Part Dua

937 130 23
                                    

"Kit kau Bisa diam tidak?" gurutu Singto pada Krist yang sejak tadi tak henti-henti menceritkan tentang gadis barunya.

"Ai sing Kau belum kenal dia sih, dia itu..."

"Cantik,lembut, baik hati, perhatian, pinter tidak membosankan. " potong Singto dengan cepat "Kau sudah berkali-kali mengatakan itu tak perlu diulang-ulang!" tandas Singto sambil merebahkan tubuhnya menatap langit-langit kamarnya.

"Kau belum mengenal dia saja, kalo sudah kenal pasti kau juga akan jatuh cinta," Krist mencoba promosi.

"Aku sedang penasaran dengan seseorang Kit," Singto menerawang mengingat wajah Chimon kembali. Ya dia penasaran dengan pria itu mengapa dia begitu berani menjalin hubungan dengan sesama pria dan bagaimana caranya memgutarakan perasaannya pertama kali. Mungkin saja dia bisa menirunya.

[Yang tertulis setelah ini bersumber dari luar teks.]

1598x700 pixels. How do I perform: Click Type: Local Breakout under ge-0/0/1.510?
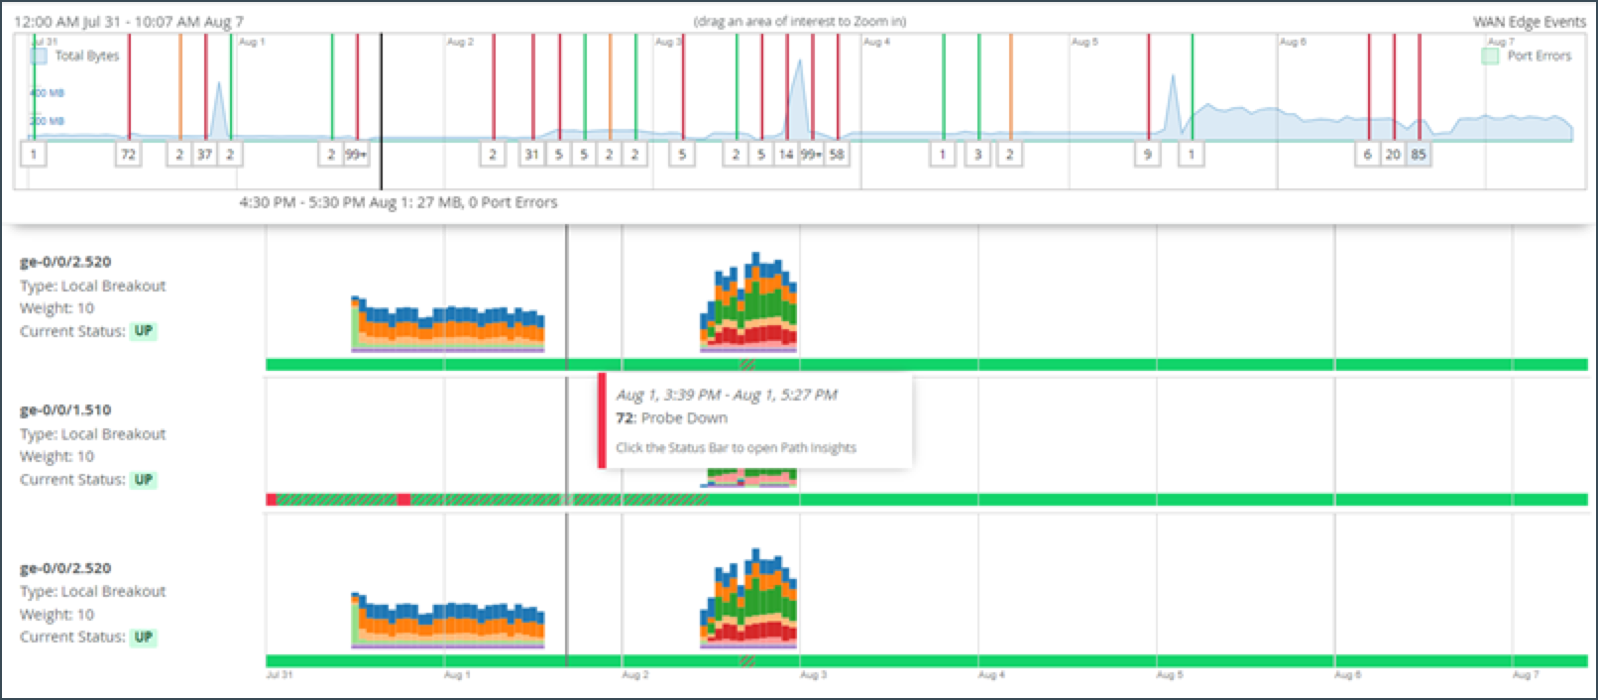click(93, 434)
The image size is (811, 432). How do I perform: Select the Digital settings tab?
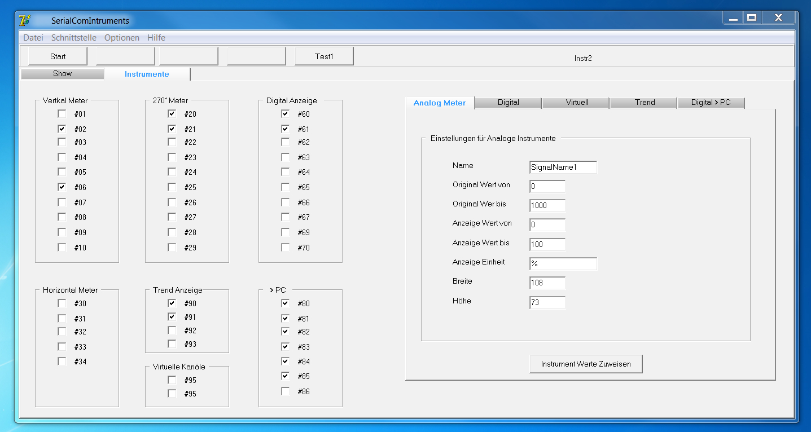point(508,103)
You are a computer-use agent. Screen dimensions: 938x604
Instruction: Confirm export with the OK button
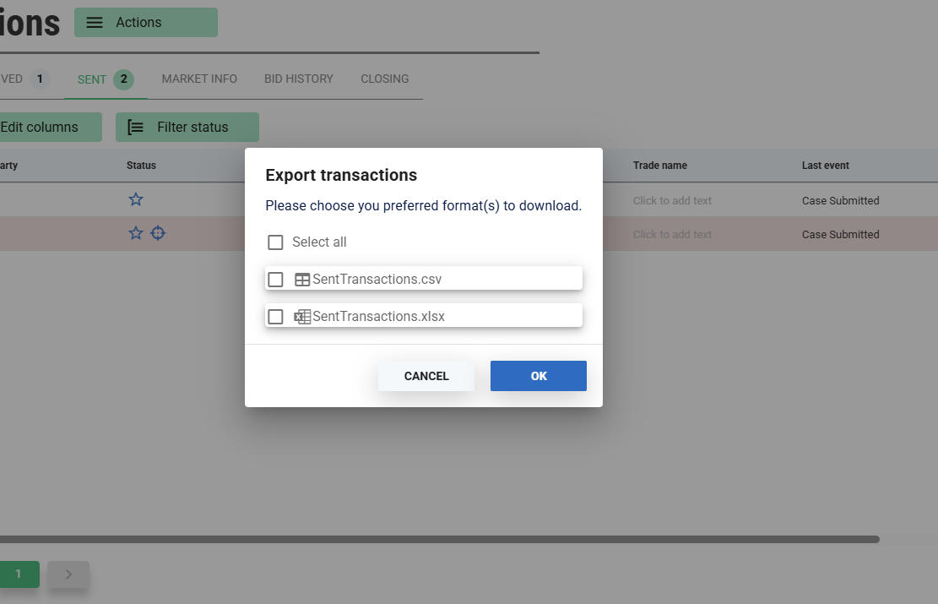coord(539,376)
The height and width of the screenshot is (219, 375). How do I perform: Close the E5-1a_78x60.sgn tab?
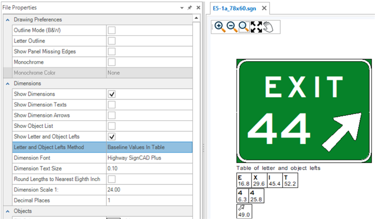(x=264, y=8)
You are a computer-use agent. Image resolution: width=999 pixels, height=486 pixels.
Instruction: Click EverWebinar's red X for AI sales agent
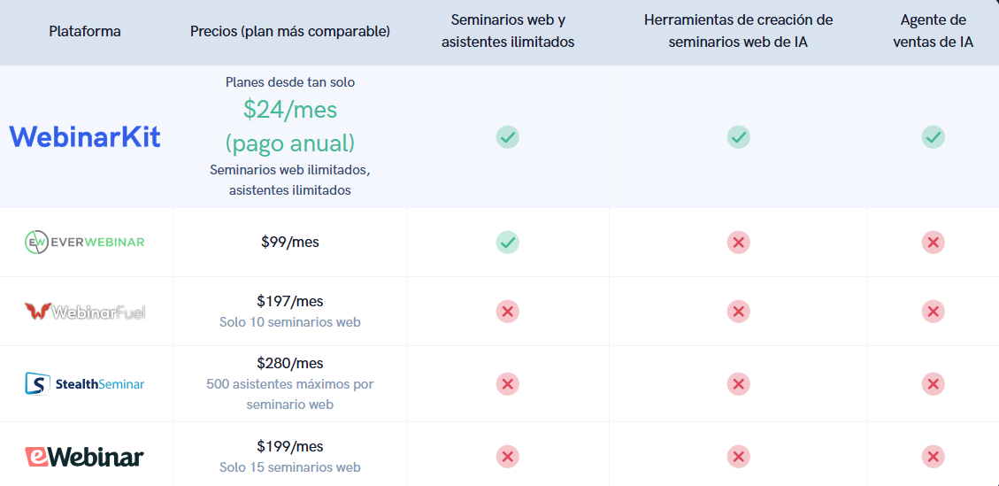click(x=933, y=242)
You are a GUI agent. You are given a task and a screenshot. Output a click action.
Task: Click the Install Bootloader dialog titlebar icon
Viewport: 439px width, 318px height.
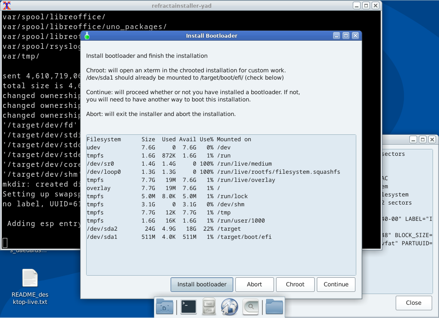(87, 36)
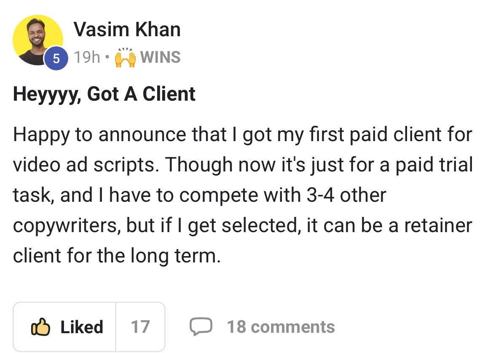Open the 18 comments link
The height and width of the screenshot is (353, 493).
point(281,327)
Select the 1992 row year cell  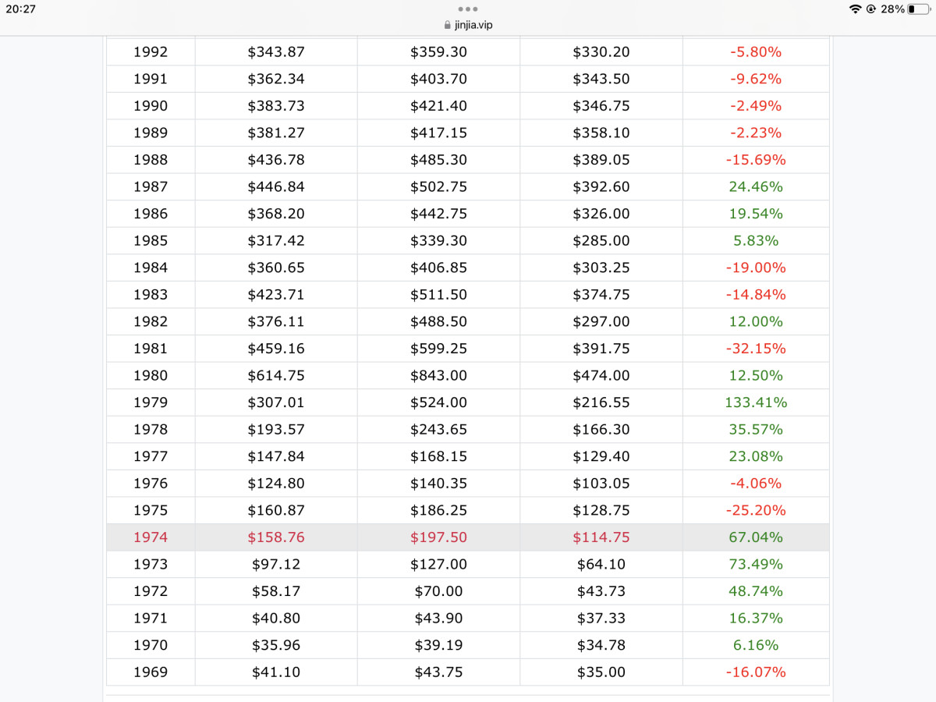[x=151, y=52]
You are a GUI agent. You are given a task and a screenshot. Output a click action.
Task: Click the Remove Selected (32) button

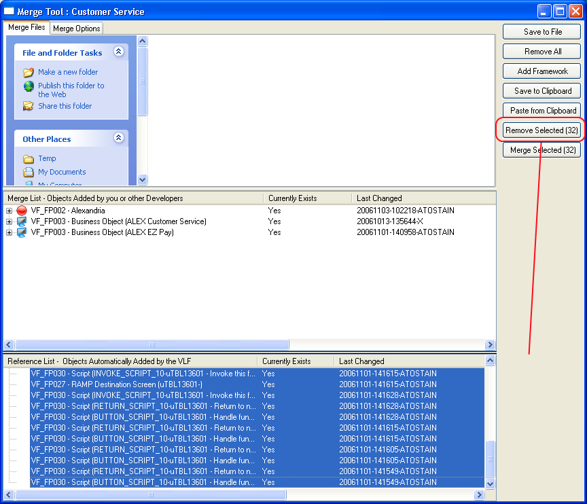click(541, 130)
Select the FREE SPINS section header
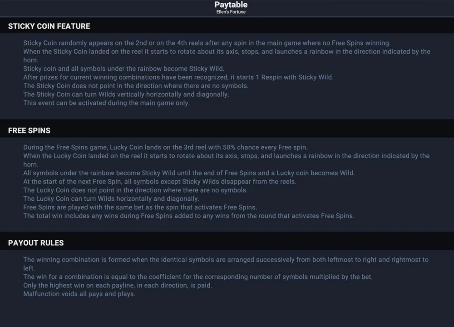 click(x=29, y=130)
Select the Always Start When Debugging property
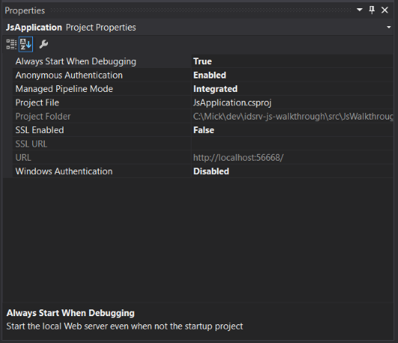The width and height of the screenshot is (398, 343). [76, 61]
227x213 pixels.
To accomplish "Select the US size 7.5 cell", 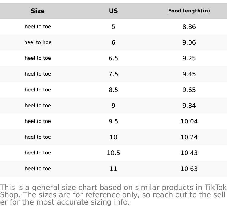I will [x=114, y=74].
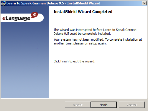This screenshot has width=148, height=111.
Task: Select the InstallShield Wizard Completed heading
Action: (83, 12)
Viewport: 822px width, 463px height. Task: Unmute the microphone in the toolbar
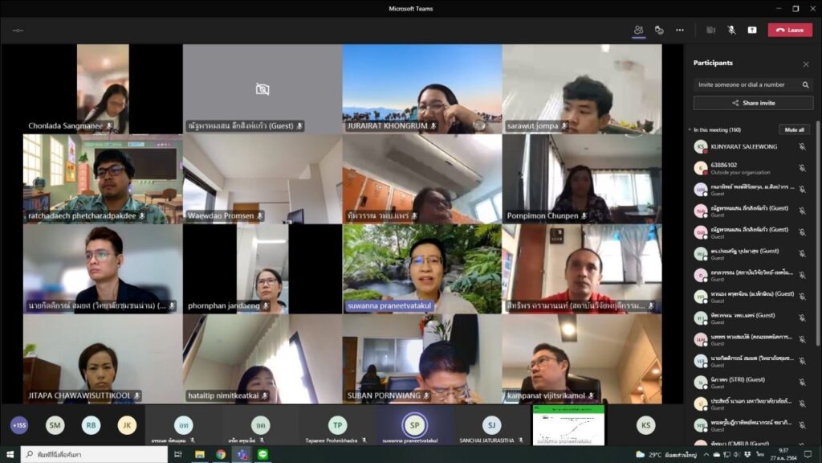(731, 30)
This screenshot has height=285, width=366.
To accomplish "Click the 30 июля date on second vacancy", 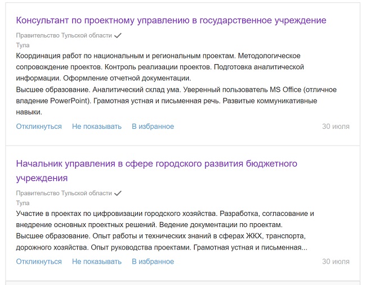I will pos(336,261).
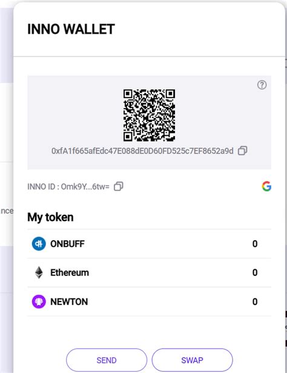Click the Google account logo
The image size is (287, 373).
tap(266, 186)
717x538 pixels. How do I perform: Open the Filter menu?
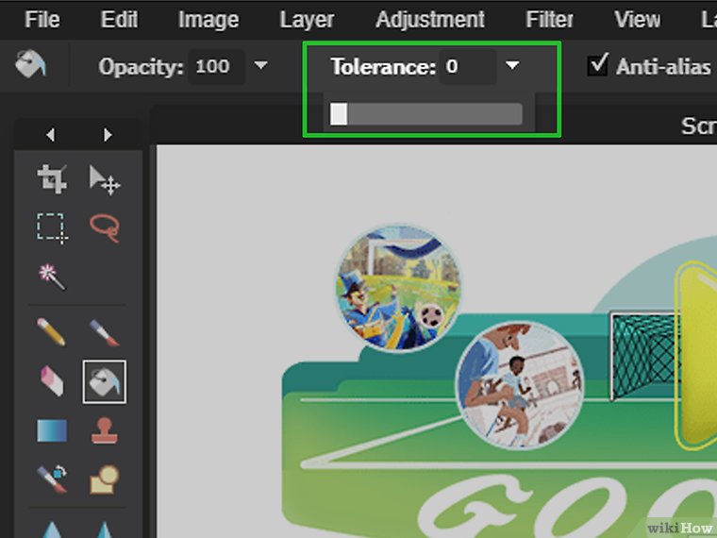pos(549,19)
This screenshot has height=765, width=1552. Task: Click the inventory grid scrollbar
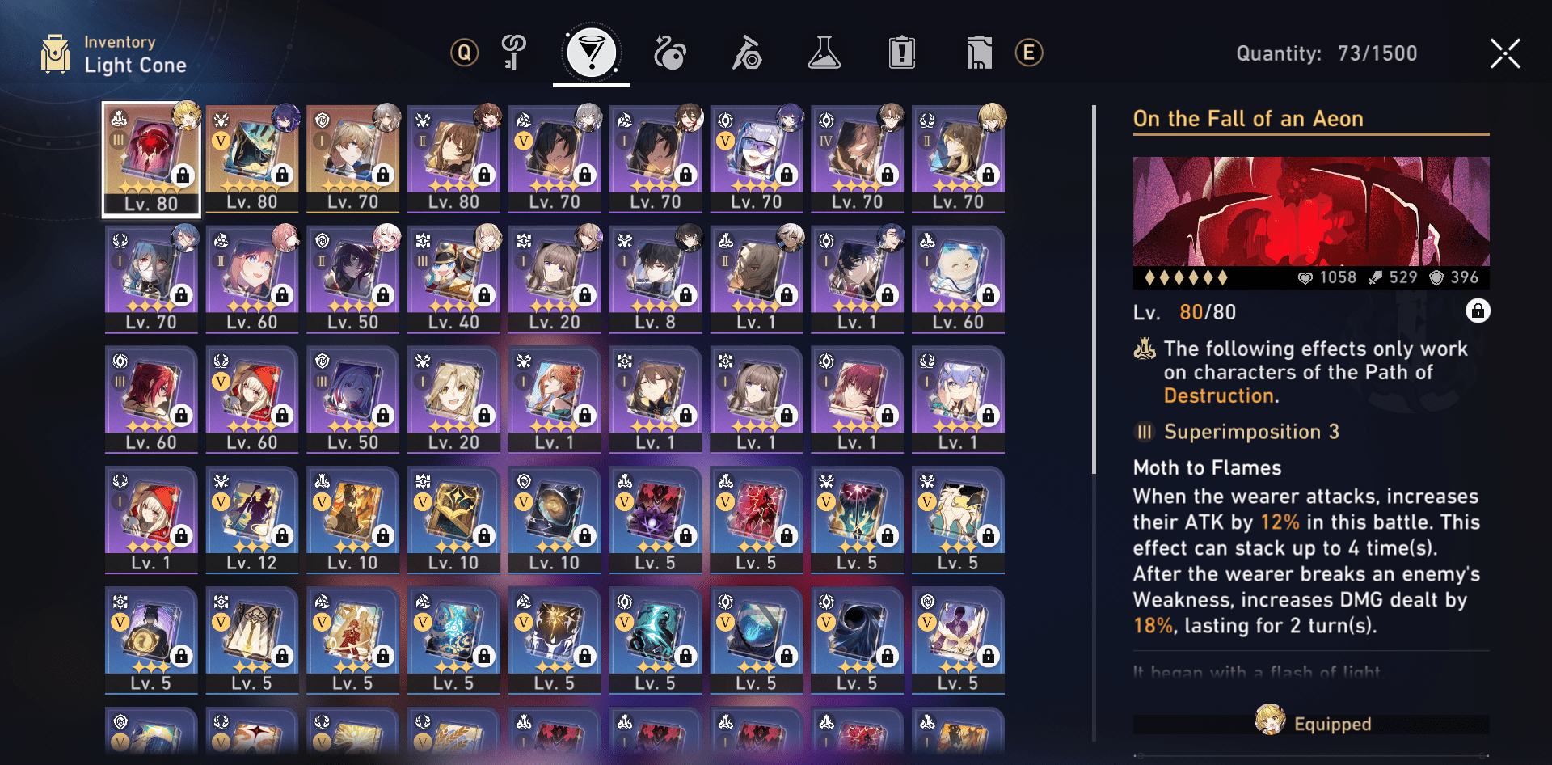click(1094, 290)
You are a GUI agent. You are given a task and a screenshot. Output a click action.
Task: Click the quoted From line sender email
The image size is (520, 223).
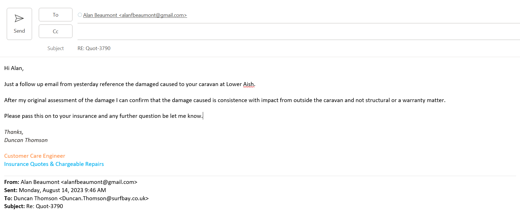pos(99,182)
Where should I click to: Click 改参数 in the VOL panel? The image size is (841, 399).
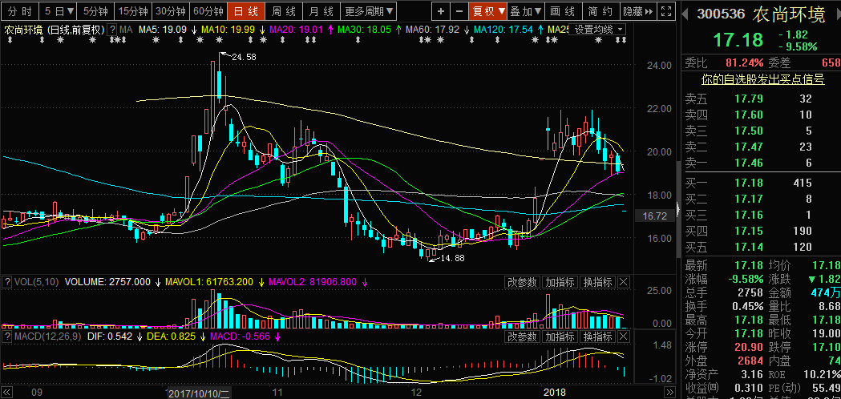[x=522, y=282]

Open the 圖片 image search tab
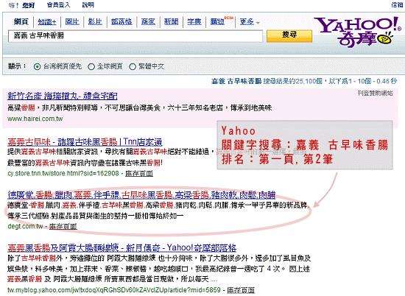click(x=72, y=21)
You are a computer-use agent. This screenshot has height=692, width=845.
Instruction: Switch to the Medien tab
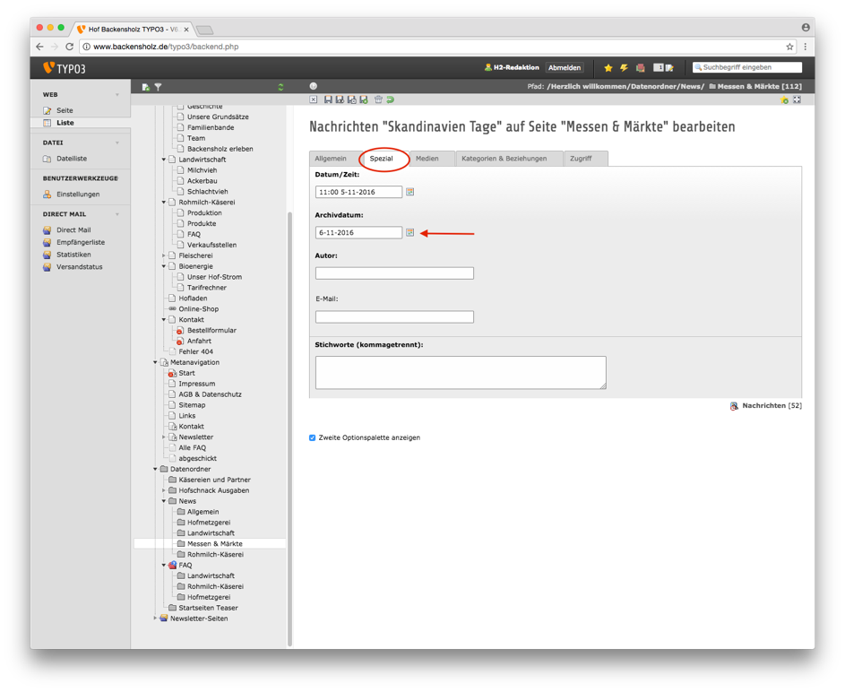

"Auu,siapa? aku mengenalnya?" mendadak Krist bersemangat, sejak dia kenal dengan Singto belum pernah sahabatnya ini penasaran dengan orang lain.

Singto menggeleng.

"Kenalkan padaku Sing," tuntut Krist. Dia menatap wajah singto dengan ekspresi ingin tau.

"Untuk apa? Bisa-bisa kau merebutnya. " seloroh Singto dengan mimik lucu membuat Krist mendengus kesal. Biar saja Krist mengira yang sedang dibicarakannya adalah seorang gadis. Membuat Krist penasaran itu menyenangkan.

"Aku bukan pagar makan tanaman Ai Sing!" Singto tertawa tak berniat menjawab.

"Jadi kapan mau dikenalin? aku penasaran gadis seperti apa yang meruntuhkanmu?" Krist sepertinya benar-benar  penasaran dengan gadis yang mampu menaklukkanSingto.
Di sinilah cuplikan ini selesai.